Window protections keep firms from being shattered

Date: 2 December 2003

Existing glass in buildings was not designed to resist windblown debris, earthquakes, forced entry and explosions. Subject to such stresses, existing glass often breaks into lethal shards hurled from the window frame endangering occupants and passersby.

If a window with security window film breaks, the film holds the glass shards intact preventing them from becoming lethal projectiles. The glass may shatter but remain intact in its frame.

"The most significant damage in approximately 75 percent of all bombings is the failure of architectural glass," says Ron Massa, a security consultant quoted in Buildings magazine.

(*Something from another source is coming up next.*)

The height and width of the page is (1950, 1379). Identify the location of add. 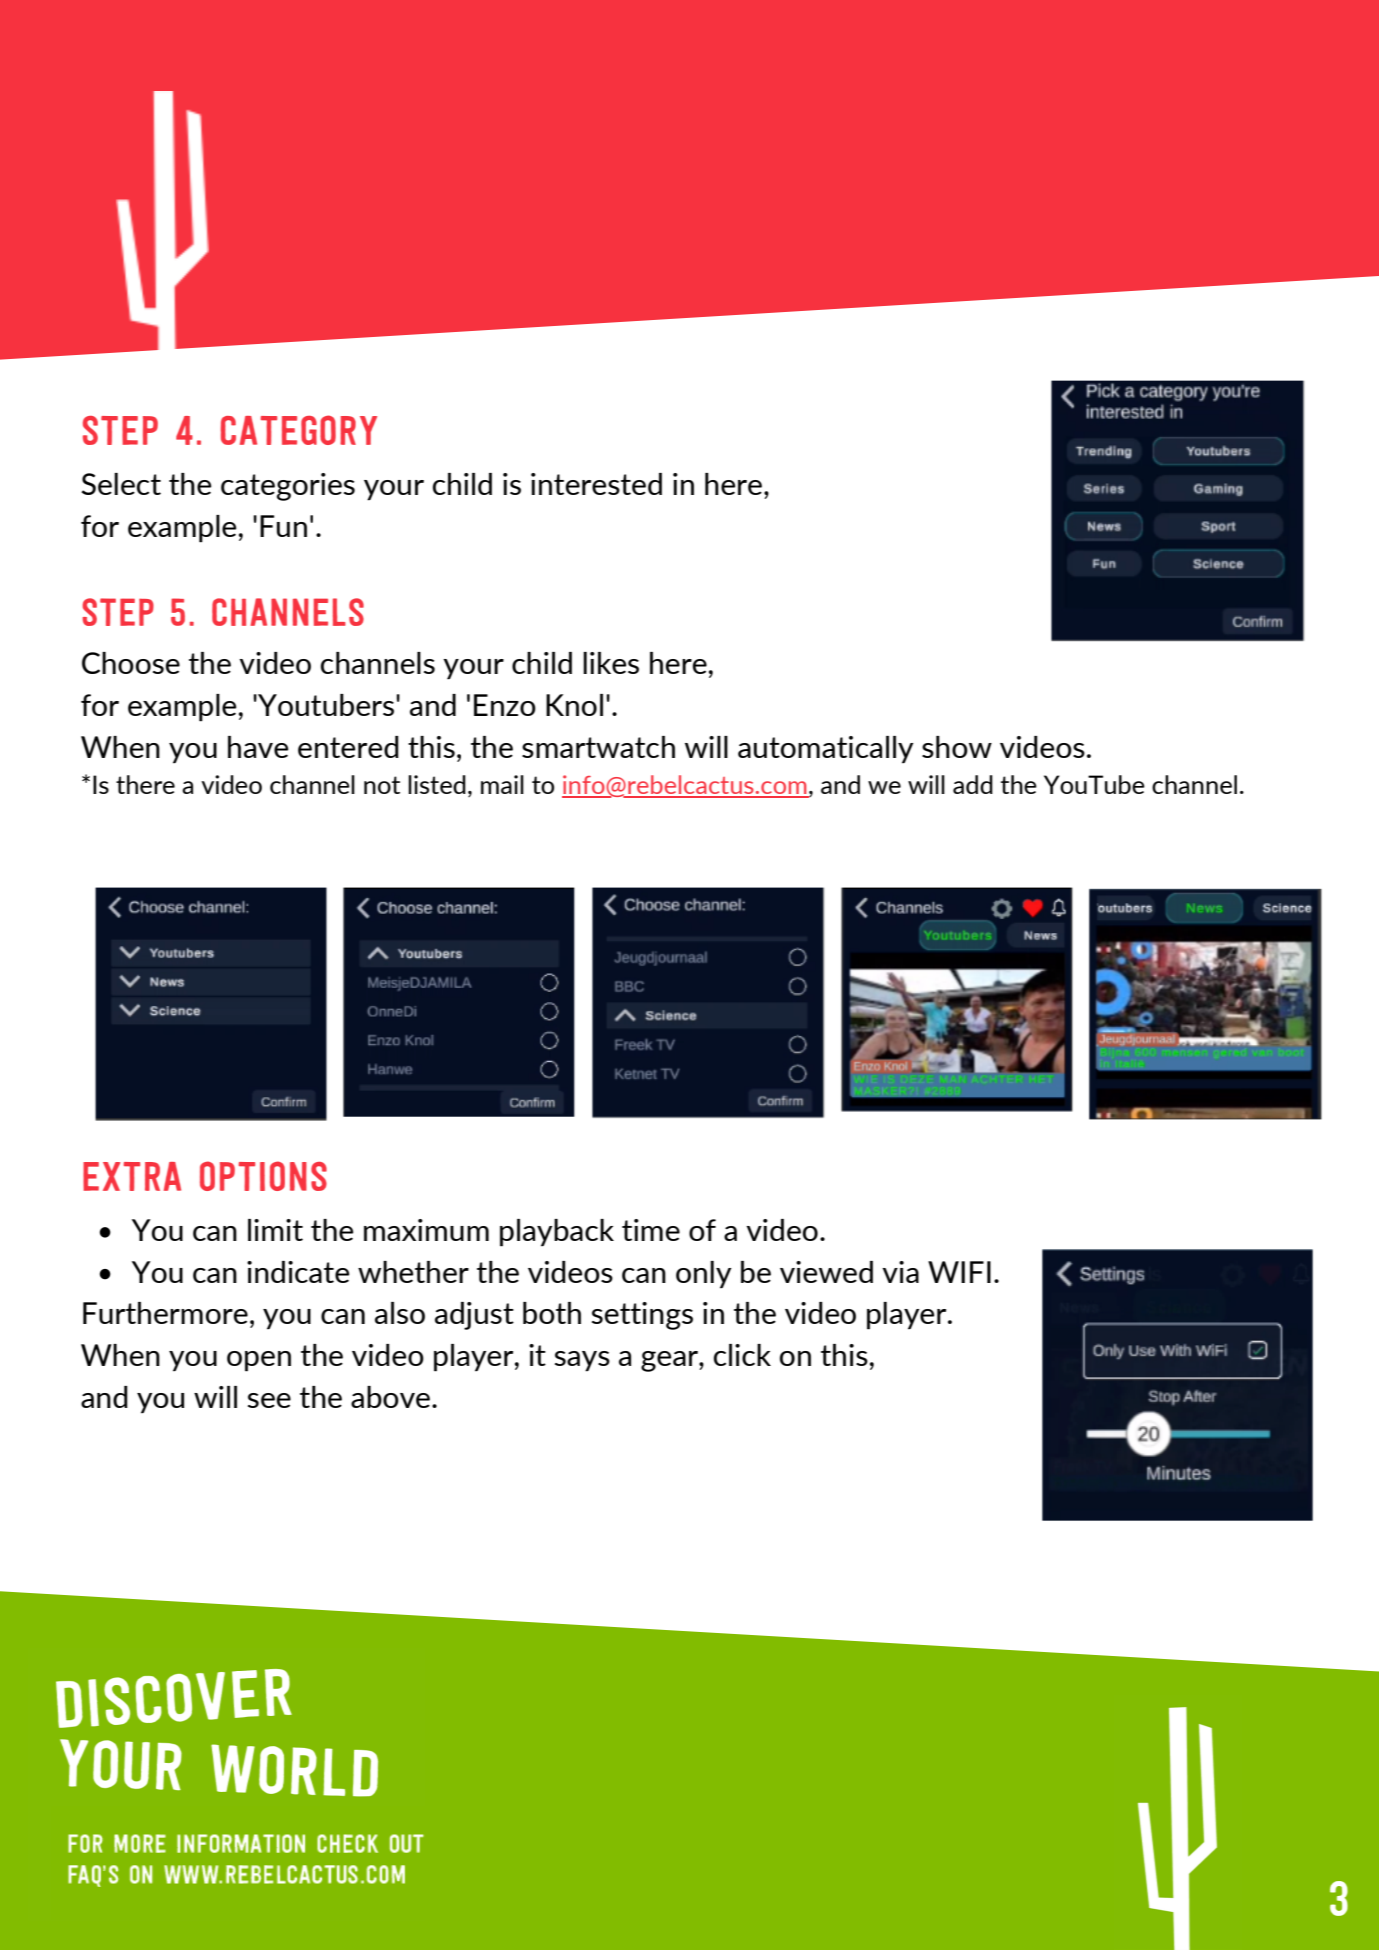
(973, 784).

The 1998 bombings at the embassies in Kenya and Tanzania injured more than 5,000, many from broken glass.

Broken glass in the 1996 terrorist bombing of Khobar Towers at the U.S. Air Force base in Saudi Arabia resulted in more than 330 injuries, 80 to 90 percent caused by broken glass.

Obviously, the destruction of the World Trade Center was of such magnitude that no window system would have been able to survive.

However, the broken glass in adjacent buildings might not have occurred if those windows had been equipped with security window film.

Several government and corporate buildings in Washington are equipped with security window film. They include Smithsonian Institution buildings, Reagan National Airport, the Department of State, the Pentagon, the J. Edgar Hoover FBI Building and the Department of Energy.